[Input data — start]

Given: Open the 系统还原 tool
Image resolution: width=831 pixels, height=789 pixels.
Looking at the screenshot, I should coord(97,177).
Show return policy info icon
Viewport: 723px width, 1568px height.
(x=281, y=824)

[Input data — finish]

- Problem details
Could you please repeat the data exactly as given?

- Solution to this problem
Given: Open the 系统还原 tool
Image resolution: width=831 pixels, height=789 pixels.
Looking at the screenshot, I should coord(97,177).
Show return policy info icon
Viewport: 723px width, 1568px height.
(x=281, y=824)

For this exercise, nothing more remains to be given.